Aynı şekilde; Türk, Kürt, Arap ve hatta İslam ve Hilafet adına kendini Osmanlı parçası gören dışardan Müslüman halkların bile desteklediği bir savaştan sonra Kurulan Türkiye Cumhuriyetinin; bir parti, sınıf, ideoloji ve ırkın hâkimiyetine alınması, düzeltilmesi gereken bir yanlış değil midir?
2 – 193 üyesi olan BM, Savaş galibi beş üyenin kontrolünde olmasına haklı olarak itiraz ediyor.
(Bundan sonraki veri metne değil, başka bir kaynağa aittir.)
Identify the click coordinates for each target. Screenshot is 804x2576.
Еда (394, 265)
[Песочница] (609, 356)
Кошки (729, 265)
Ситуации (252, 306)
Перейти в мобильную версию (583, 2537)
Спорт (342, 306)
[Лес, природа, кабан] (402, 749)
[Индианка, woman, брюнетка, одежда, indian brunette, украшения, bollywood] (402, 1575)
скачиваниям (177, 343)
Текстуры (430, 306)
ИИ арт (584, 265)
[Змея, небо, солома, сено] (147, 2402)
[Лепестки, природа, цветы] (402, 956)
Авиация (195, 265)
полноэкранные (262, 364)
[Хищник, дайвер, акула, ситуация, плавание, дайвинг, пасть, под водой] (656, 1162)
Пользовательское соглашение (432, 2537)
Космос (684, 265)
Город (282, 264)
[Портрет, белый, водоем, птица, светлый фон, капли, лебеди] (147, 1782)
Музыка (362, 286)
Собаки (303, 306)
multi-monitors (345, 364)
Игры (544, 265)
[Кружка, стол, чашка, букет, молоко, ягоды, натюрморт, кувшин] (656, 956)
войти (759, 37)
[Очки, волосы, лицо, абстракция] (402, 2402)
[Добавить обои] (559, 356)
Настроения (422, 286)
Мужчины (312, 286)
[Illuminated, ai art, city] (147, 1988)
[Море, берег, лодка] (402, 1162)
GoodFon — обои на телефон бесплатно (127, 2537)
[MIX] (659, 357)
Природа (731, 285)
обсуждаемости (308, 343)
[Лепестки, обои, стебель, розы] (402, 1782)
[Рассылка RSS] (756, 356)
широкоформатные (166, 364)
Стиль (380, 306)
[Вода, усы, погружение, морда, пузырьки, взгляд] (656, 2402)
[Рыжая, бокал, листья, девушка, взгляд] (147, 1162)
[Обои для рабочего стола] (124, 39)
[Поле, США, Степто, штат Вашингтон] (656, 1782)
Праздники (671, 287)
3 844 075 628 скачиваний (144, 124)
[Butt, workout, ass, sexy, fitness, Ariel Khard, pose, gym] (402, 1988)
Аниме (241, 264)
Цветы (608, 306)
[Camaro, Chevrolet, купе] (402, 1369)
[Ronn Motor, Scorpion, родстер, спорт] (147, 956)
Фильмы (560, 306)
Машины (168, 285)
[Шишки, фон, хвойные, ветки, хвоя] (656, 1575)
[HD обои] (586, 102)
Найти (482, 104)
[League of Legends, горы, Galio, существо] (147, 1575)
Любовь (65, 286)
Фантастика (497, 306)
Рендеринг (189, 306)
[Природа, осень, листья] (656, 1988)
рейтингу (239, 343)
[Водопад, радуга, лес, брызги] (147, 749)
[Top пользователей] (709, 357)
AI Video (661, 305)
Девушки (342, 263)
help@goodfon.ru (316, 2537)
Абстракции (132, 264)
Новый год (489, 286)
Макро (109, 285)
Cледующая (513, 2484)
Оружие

Dünya ülkelerinin oluşturduğu Genel Kurulun aldığı kararların uygulanabilmesi için, beş daimi üyenin oluşturduğu Konseyden oy birliğiyle kabul edilmesi gerekir. 192 Ülkenin aldığı bir karar, konseyin daimi üyeleri olan ABD, İngiltere, Fransa, Rusya ve Çin tarafından birinin ‘VETO’ etmesiyle uygulanamıyor. Yani bütün dünya ülkeleri birleşse de, Konsey ülkelerinden birinin istemediği bir karar uygulanamıyor. Bu yüzden bu beş ülke ve efendileri olan Siyonist İsrail aleyhine hiçbir karar uygulanamıyor.
Peki, Ülkemizde belki de Türk nüfusundan daha fazla Kürt Nüfus yaşamaktadır. Devletin bütün kurumlarının ve sosyal hayatın sadece Türk dili ve kimliği üzerinden yasallaşması, itibar görülmesi ve diğer ırkların da Türk olarak görülmesi büyük bir haksızlık değil midir? Kürt olarak doğan bir çocuğun Türkçe öğrenmek, Türkçe konuşmak, Türkçe düşünmek ve Türkçe okumak zorunda bırakılması, büyük bir yanlış ve haksızlık değil midir? Türk, Kürt, Arap, Çerkez… Farklı birçok milletin yaşadığı Türkiye’de “Tek Millet” sloganı ve dayatması yanlış değil midir? Anayasanın başlangıcına konulan bazı ilkelerin değiştirilemeyeceği, bu ilkelere aykırı karar ve uygulamaların olamayacağı da aynı şey değil midir?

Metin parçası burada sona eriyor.